_DATA SHOWN_
------------------------------------------------
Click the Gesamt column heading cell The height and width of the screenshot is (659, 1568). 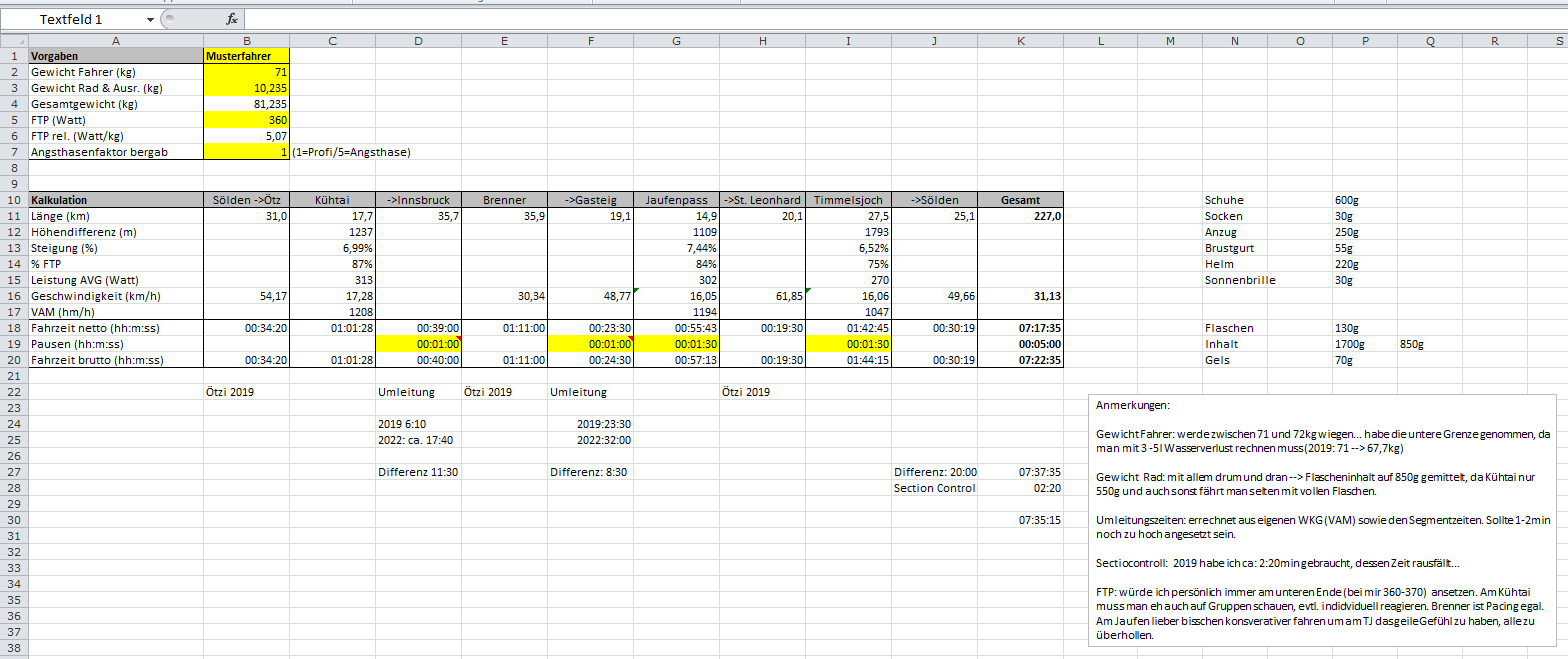1020,200
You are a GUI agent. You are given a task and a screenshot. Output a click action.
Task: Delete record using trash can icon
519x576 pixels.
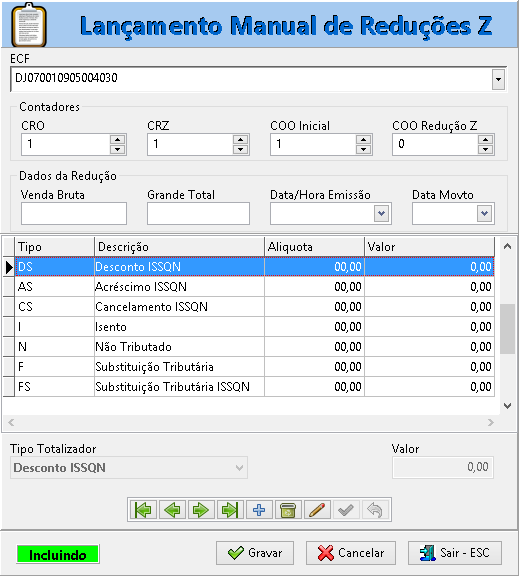288,510
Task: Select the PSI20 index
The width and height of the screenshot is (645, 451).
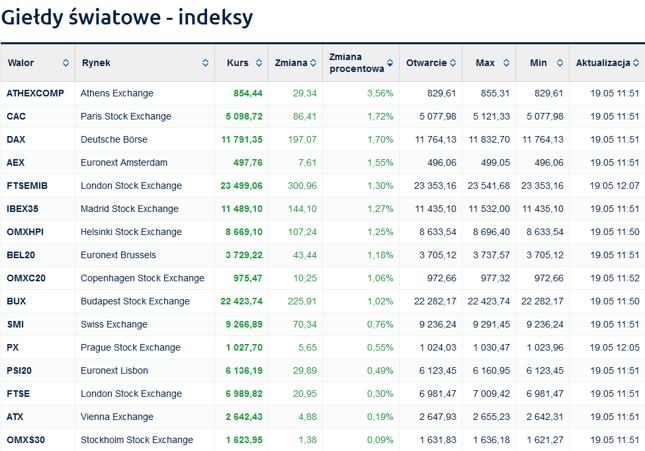Action: pos(20,370)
------------------------------------------------
_PROBLEM STATEMENT_
From the line holding "Task: Select the PSI20 index" to the last line of the listing, please output each line exactly as it stands. Pictures stay out of the copy.

_PROBLEM SOLUTION_
Task: Select the PSI20 index
The width and height of the screenshot is (645, 451).
Action: pos(20,370)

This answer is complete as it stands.